The data they have collected from amateur naturalists, farmers, landscape gardeners and photographers show that trees are sprouting leaves earlier in spring, birds are changing their migratory habits, and the patterns of flowers' blooming is changing.

"It's a good way to show that something is really happening, to species that people know," says Primack, who presented the work at the meeting of the Ecological Society of America in Memphis, Tennessee. "It will help us make the argument that global climate change is a reality even more convincing to the public."

Interesting times

It's a good way to show that something is really happening, to species that people know.
Richard Primack,
Boston University
The vast majority of scientists are convinced both that global warming is real, and that it is hitting ecosystems in measurable ways. The new initiative is intended to help convince members of the public and government officials who are still suspicious of climate predictions.

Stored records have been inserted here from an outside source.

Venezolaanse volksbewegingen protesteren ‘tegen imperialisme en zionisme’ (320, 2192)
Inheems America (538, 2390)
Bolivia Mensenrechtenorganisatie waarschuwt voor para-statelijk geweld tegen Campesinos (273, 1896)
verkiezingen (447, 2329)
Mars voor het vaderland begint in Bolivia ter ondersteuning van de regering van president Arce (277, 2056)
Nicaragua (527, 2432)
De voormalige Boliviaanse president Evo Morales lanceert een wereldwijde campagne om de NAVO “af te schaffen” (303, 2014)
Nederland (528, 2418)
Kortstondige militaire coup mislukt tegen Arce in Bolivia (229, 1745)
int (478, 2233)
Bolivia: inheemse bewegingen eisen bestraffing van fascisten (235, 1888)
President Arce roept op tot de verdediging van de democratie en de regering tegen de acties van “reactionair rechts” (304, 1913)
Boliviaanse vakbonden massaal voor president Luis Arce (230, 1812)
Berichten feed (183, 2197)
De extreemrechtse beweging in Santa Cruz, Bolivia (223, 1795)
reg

"The president is still not convinced that climate change is a reality, and our policy reflects that," Primack told news@nature.com. "But with the Al Gore movie An Inconvenient Truth, Hurricane Katrina and the recent heatwaves, we're entering an interesting period where we can make people focus on climate change."

The data donated to his project don't prove the science behind climate change but do make the effects easy to grasp, he says. For example, Kathleen Anderson, who lives near Boston, donated decades' worth of diaries showing that, in 1965, wood duck (Aix sponsa) arrived in her pond in mid-April. Now, the ducks consistently turn up in late February.

In another example, an early photograph of Lowell Cemetery in Massachusetts, taken in May 1868, shows leafless trees. A modern May photograph is full of foliage. Primack notes that Boston has warmed by around 2.5 C during this time above average for the United States, but a level of warming that is expected across the country during this century.

The researchers will shortly publish the photographs and their other findings in the American Journal of Botany.

This is not the first time that unusual data sources have flagged up changes to ecosystems. Menus reflect declines in fish stocks, for example, by showing that depleted fish have become more expensive (see ' Old menus reveal collapse of fish stocks').

Primack and Miller-Rushing plan to keep appealing to any Bostonians who can help show the effect of climate change, be they botanists, naturalists or historians. "We just get up at as many meetings as we can and tell people what we're looking for," Primack says.